Le campement du boulevard de la Chapelle a été évacué le 2 juin.
Le campement du boulevard de la Chapelle a été évacué le 2 juin. © PhotoPQR/Le Parisien

France Terre d'Asile et la Ligue des Droits de l'Homme appellent à un plan d'urgence après les évacuations de campements à Paris. "On ne répond pas aux besoins des migrants par des démonstrations de force", estiment-elles.

La situation a interpellé non seulement une bonne partie de la population, mais aussi le Défenseur des droits Jacques Toubon. Moins de 24 heures après l'évacuation musclée de migrants en plein Paris, il a annoncé mardi soir qu'il avait ouvert une enquête sur l'opération. Jacques Toubon explique qu'il a été saisi par le GISTI (Groupe d'information et de soutien des immigrés).

Président de l'association France Terre d'Asile, qui vient en aide aux migrants, Pierre Henry a quant à lui lancé un cri d'alarme ce mardi :

Il faut un plan d'urgence pour les demandeurs d'asile et une réponse adaptée à l'ampleur de cette crise qui n'est pas nouvelle.

L'évacuation du campement du boulebard de la Chapelle, le 2 juin, "a permis à 160 demandeurs d'asile d'être protégés de manière durable" et "à 70 personnes vulnérables d'être prises en charge par la Mairie de Paris", a poursuivi Pierre Henry, tout en soulignant la longueur des procédures et la pénurie d'hébergements, une situation qui dure "depuis des années sans que cela n'émeuve véritablement beaucoup de monde".

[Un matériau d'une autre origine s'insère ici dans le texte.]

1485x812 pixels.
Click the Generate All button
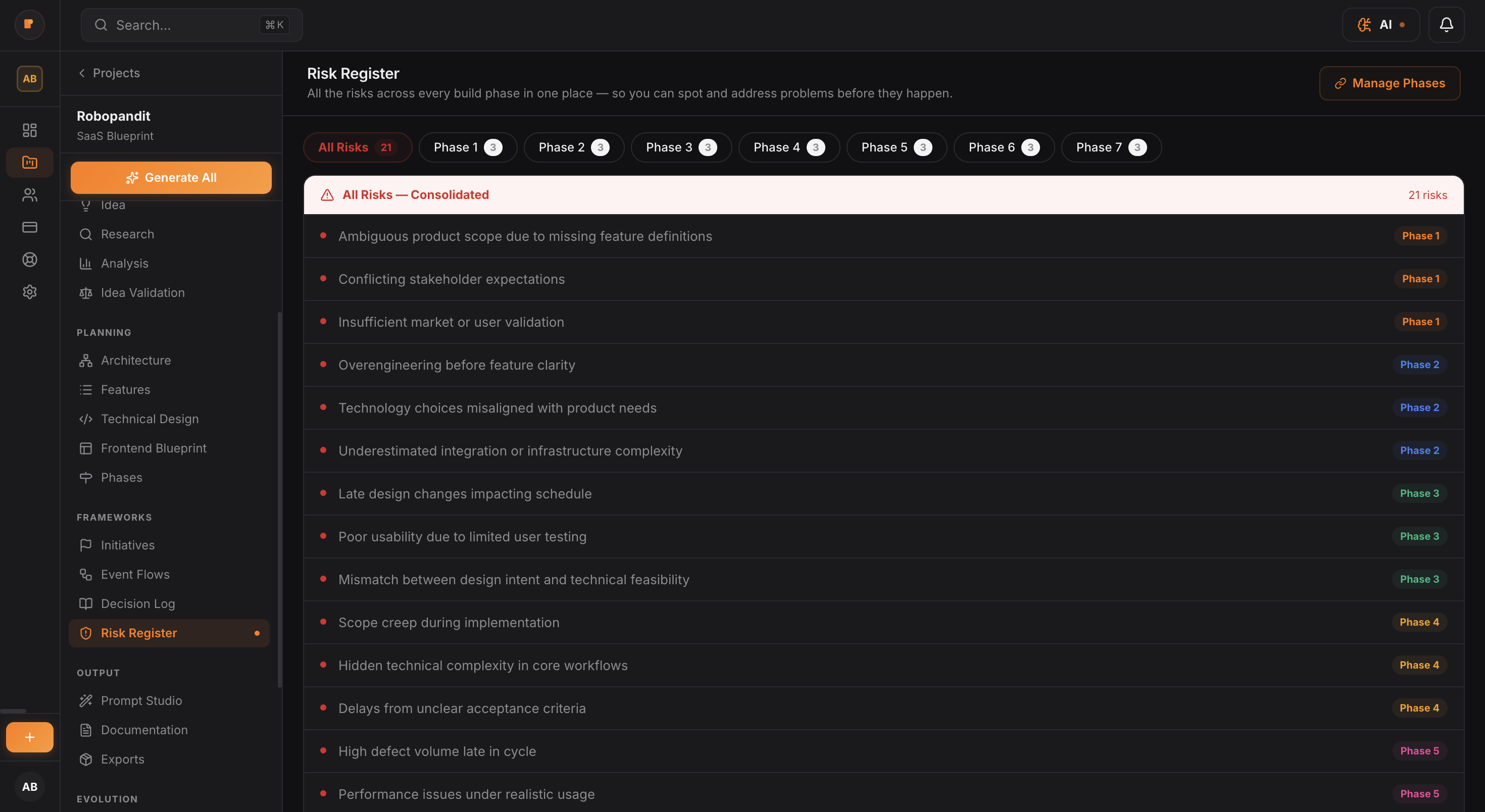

On ne répond pas à ces besoins par des démonstrations de force ni par des slogans.

France Terre d'Asile pointe également "le manque de solidarité des politiques européennes". Or "sans solidarité, des mouvements migratoires secondaires se font jour dans toute l'Europe et provoquent errance et désordre."

Les bonnes questions, il faut les poser aux budgétaires qui trouvent toujours que l'asile est trop cher alors que ce sont les réactions dans l'urgence qui sont très onéreuses.

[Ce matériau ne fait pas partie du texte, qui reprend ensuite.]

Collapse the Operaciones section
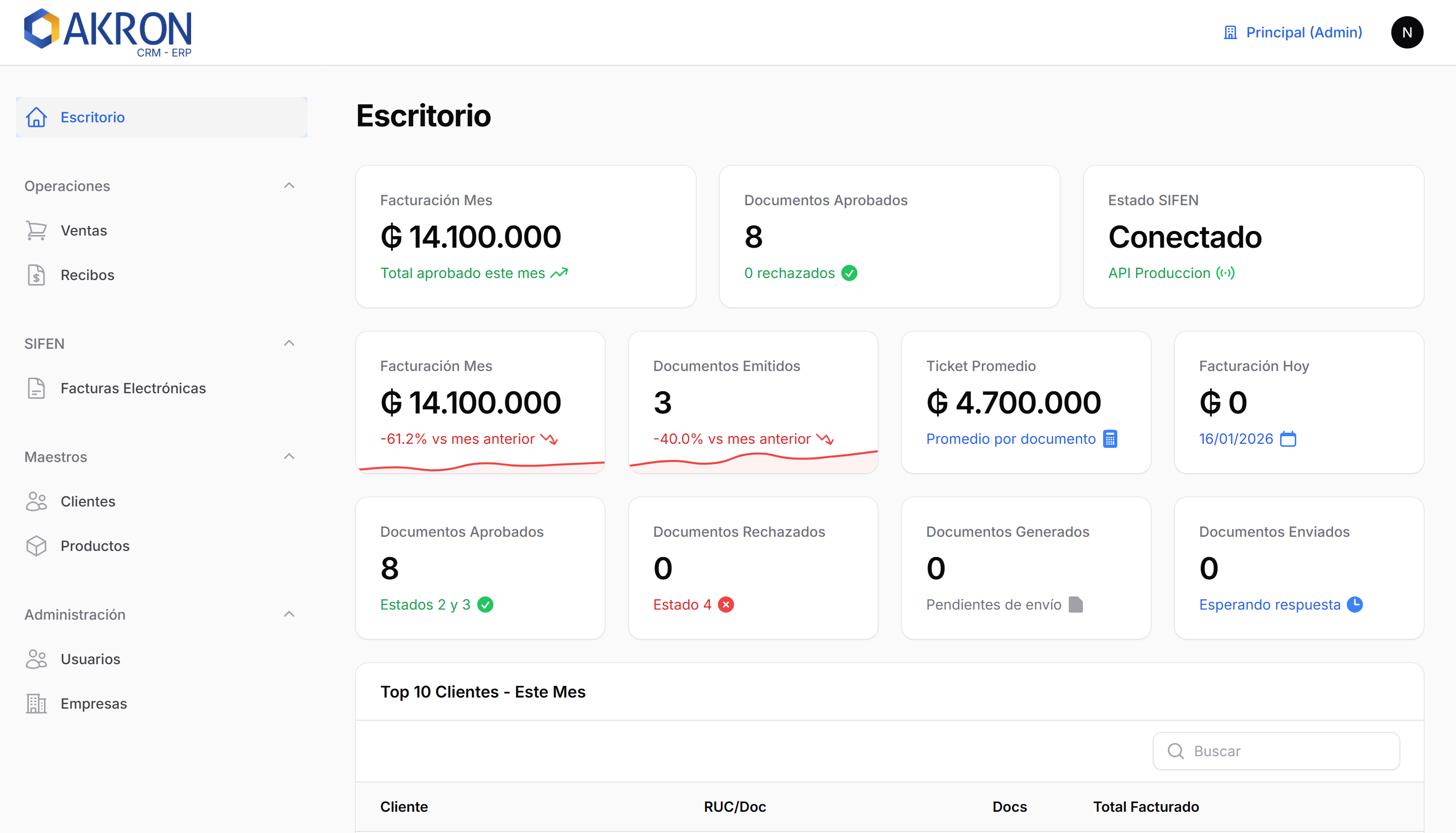Viewport: 1456px width, 833px height. [289, 186]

Ouvrir un lieu d'accueil "digne"

Même position du côté de la Ligue des Droits de l'Homme : "Le harcèlement, les mensonges, les dispersions des migrants doivent cesser". Dans un communiqué, cette dernière estime que la France "ne pourra continuer à éviter le nécessaire débat sur l'accueil des réfugiés et des migrants."

Les pouvoirs publics doivent changer de politique et répudier ces opérations de "nettoyage" et de communication, au profit d'un choix digne et fraternel d'accueil des migrants et des réfugiés.

La LDH demande que "les personnes mises en rétention à l'issue de l'intervention de la police autour de la halle Pajol soient libérées" et "qu'une solution transitoire soit mise en place avec, par exemple, l'ouverture d'un lieu d'accueil digne".